Alain Grandbois, lui-même, n'y prête pas beaucoup d'importance: «Ce sont des impressions à l'état brut que j'ai cherché à fixer sur le papier, des chocs incohérents d'images qui pleuvaient sur mes yeux, pendant que doucement la jonque glissait sous les étoiles.»
Dans son recueil de nouvelles Avant le chaos, Grandbois décrit métaphoriquement le livre d'Hankéou: c'est «une jonque chinoise sans moteur avec un équipage exclusivement chinois» à bord de laquelle il a fait le tour du monde. Non seulement l'aspect matériel et le destin du recueil, mais encore le contenu de chacun des sept poèmes et le mouvement de l'ensemble justifient l'allégorie de cette présentation.
Entre l'instant du départ: «n' étions-nous pas partis comme ces voiles pour des mers indéfinies », et celui de l'impossible arrivée, le poète s'interroge sur le sens de la vie: «Pourquoi creuser ces houles comme une tranchée de sang»,
Nous avons partagé nos ombres
Plus que nos lumières
Nous nous sommes montrés
Plus glorieux de nos blessures…
Il ressent fortement «cette faim de durer et cette soif de souffrir». Le caractère tragique du livre d'Hankéou est allégorique: le cyclone détruit le mouvement dès sa naissance, et notre voyage est un infini dérisoire et absurde, un mouvement immobile.
On voit bien que les mots-thèmes des poèmes d'Hankéou sont: solitude, nuit, mort, exil, blessure, abandon, épouvante...

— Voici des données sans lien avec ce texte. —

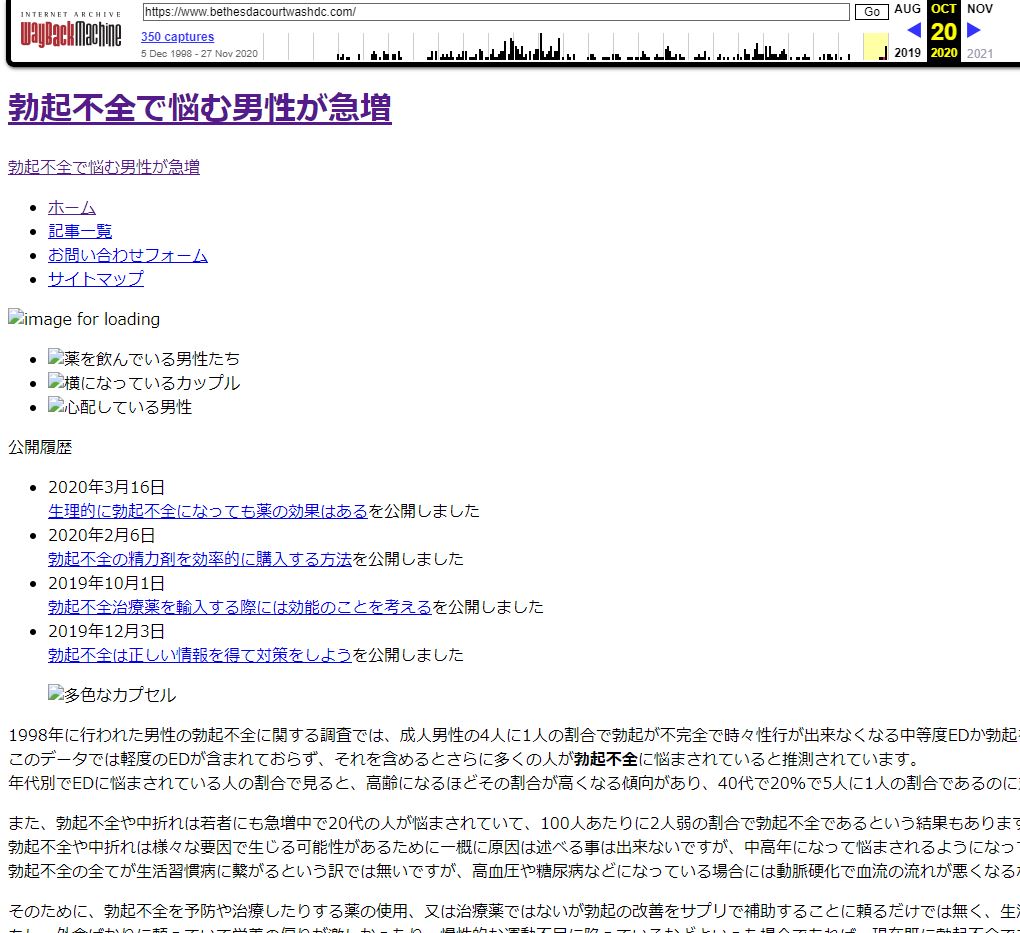Go to previous capture with left arrow
The image size is (1020, 933).
[913, 30]
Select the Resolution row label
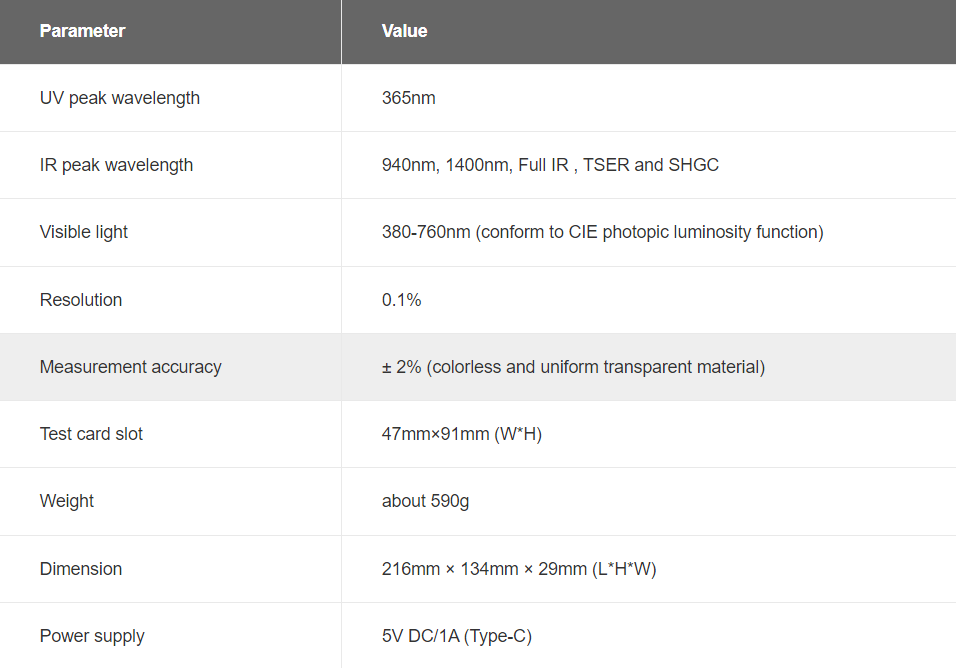This screenshot has height=668, width=956. tap(80, 300)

Les poèmes de Grandbois ont apporté un ton nouveau et de nouvelles inflexions à la poésie québécoise. On dit que dans ses poèmes on ressent une «santé de parole», et il sait y utiliser un langage de libération. Jacques Brault considère que Les Îles de la nuit ont été dans l'histoire de la poésie québécoise une révélation comparable… à la révélation baudelairienne en France. Les vers d'Alain Grandbois se font écho bien sûr de ses traits de caractère, de ses solitudes, de ses souffrances; et les sentiments qui s'y expriment s'accordent à la situation et à l'atmosphère du Québec, et à la condition générale de vie des Québécois.

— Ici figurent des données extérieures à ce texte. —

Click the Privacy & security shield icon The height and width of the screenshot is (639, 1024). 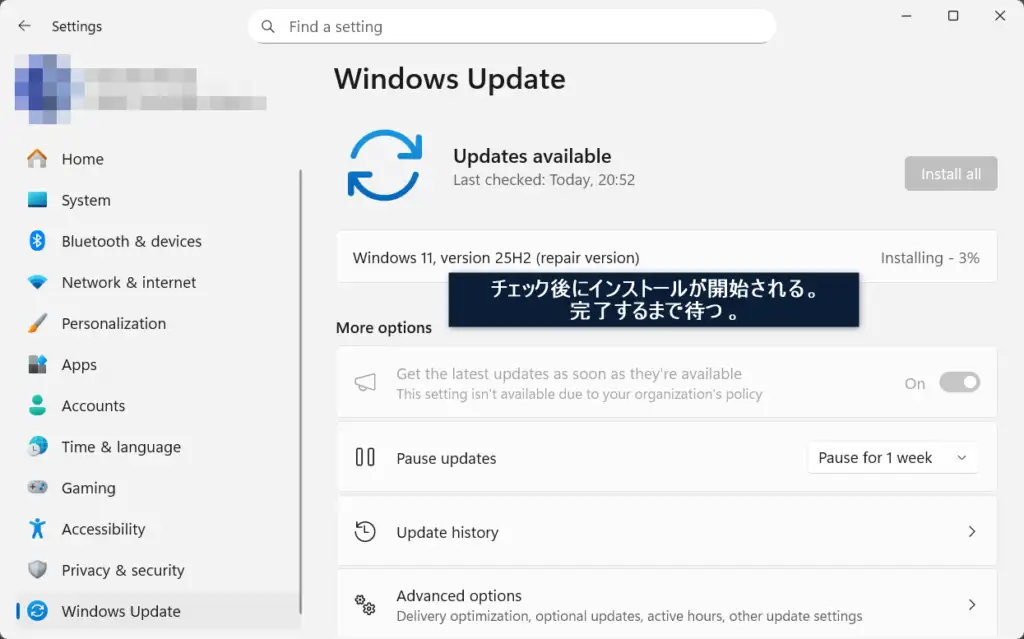click(37, 570)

À ce début de siècle, comme dit Jacques Brault, "Nous nous persuadions volontiers que nous étions entrés dans l'existence comme on entre en agonie", "Le Québec ne semblait être qu'un vaste ennui", "l'âme québécoise ressemble à ces eaux noires qui sous leur peau lisse ont l'air de dormir, et peut-être qu'elles dorment réellement", "Au pays de Québec, rien ne change".
"Il faut imaginer cette existence frileuse d'un petit peuple encagé, confiné dans une histoire fausse et une géographie hostile" pour comprendre l'inquiétude, l'angoisse de ce jeune poète qui était pourtant "nanti d'un héritage confortable, gai, sportif, aimant et aimé".
Avant le Seconde Guerre Mondiale, on appelait Alain Grandbois, Rina Lasnier, Anne Hébert, Saint-Denys Garneau «les quatre aînés». On les qualifie poètes isolés parce qu'ils faisaient cavalier seul, et que leur création était marquée d'un profond sentiment d'isolement.
D'Anne Hébert à Alain Grandbois, de Jean-Guy Pilon à Roland Giguère tout poème qui mérite d'être cité doit sa renommée à son audace de se faire écho à cette aliénation dont souffraient les Québécois.